WHAT THIS TASK INVOLVES
Which lines in the listing below contain the word "Наталья"? Copy each one.

RECORDS FOR THE EXERCISE
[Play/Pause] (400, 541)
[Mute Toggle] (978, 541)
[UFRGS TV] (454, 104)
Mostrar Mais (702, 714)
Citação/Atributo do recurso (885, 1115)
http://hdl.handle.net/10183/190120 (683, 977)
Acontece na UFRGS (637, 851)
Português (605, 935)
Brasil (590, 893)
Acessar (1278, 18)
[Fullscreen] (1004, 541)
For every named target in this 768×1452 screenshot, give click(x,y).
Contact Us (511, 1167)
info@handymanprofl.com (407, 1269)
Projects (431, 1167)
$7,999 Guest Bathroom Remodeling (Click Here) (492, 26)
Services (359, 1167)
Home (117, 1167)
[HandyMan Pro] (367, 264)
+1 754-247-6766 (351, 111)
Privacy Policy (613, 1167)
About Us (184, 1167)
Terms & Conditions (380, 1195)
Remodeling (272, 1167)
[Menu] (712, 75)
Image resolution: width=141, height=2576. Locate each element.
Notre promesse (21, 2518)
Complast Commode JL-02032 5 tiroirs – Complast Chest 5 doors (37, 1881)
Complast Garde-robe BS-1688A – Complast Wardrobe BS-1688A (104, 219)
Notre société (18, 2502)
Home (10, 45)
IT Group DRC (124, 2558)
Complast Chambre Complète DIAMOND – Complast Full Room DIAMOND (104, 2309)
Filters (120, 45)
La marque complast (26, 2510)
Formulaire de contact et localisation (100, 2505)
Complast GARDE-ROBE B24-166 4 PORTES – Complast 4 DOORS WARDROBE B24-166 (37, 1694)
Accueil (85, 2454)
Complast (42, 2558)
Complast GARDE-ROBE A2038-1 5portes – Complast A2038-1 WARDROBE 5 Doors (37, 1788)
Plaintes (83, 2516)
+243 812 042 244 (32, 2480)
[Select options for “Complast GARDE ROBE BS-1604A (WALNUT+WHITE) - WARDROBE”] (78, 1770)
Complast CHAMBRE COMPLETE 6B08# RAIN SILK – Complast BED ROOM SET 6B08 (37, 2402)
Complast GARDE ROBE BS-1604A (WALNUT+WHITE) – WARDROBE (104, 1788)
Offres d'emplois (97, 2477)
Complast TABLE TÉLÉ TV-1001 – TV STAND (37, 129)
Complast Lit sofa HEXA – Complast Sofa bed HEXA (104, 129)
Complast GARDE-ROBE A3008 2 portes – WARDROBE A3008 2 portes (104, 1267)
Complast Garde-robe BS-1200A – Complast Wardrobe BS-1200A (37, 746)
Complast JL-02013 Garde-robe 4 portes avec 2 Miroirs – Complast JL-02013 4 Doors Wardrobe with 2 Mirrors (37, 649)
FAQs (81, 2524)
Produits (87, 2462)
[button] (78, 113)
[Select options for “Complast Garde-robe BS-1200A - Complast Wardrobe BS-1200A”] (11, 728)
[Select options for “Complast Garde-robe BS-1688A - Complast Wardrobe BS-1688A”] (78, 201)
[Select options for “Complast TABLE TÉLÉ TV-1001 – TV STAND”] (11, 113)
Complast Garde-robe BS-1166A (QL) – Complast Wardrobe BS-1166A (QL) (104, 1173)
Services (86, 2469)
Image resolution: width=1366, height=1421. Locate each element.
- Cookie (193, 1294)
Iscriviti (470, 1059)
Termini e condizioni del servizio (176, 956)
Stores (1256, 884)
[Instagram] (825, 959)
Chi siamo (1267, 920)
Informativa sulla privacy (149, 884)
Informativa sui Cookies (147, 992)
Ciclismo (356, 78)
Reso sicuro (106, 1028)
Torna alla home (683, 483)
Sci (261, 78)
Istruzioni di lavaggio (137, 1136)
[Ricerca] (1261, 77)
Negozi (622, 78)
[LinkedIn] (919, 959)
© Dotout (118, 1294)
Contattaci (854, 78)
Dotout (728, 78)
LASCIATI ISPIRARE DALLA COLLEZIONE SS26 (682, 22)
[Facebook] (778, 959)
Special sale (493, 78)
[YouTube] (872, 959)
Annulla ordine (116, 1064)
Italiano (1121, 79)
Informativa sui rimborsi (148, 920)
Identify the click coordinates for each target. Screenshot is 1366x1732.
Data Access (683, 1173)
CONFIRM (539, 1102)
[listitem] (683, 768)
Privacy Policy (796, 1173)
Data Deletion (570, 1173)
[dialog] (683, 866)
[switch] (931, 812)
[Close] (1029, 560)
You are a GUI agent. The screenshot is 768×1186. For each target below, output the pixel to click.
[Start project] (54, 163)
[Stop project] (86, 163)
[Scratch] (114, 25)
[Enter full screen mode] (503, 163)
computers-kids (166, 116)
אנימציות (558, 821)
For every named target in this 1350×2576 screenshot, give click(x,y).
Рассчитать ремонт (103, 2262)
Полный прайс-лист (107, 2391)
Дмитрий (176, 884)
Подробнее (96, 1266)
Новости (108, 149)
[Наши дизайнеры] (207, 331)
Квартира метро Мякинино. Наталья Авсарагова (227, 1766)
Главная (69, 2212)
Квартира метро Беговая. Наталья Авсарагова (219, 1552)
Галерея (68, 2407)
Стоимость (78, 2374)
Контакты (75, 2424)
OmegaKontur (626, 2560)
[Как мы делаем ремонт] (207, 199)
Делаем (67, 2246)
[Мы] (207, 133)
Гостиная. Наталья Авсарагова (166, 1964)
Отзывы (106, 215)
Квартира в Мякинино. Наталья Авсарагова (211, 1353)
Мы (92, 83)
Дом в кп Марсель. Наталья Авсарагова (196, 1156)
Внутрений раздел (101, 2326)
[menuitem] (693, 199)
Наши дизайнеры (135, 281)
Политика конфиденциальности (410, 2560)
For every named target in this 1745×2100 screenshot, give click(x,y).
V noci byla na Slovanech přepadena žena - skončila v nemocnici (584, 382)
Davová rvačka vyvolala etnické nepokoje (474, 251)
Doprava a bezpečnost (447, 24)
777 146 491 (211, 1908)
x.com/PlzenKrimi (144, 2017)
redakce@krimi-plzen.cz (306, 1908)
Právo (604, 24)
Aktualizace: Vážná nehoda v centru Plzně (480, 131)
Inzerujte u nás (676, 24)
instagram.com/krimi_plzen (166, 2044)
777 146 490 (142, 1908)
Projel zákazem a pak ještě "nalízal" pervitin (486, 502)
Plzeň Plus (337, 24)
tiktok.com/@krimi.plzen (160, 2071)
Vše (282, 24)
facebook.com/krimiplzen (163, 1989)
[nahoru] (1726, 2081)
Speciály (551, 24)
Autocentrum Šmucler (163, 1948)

EXERCISE RESULT
Квартира метро Мякинино. Наталья Авсарагова (227, 1766)
Квартира метро Беговая. Наталья Авсарагова (219, 1552)
Гостиная. Наталья Авсарагова (166, 1964)
Квартира в Мякинино. Наталья Авсарагова (211, 1353)
Дом в кп Марсель. Наталья Авсарагова (196, 1156)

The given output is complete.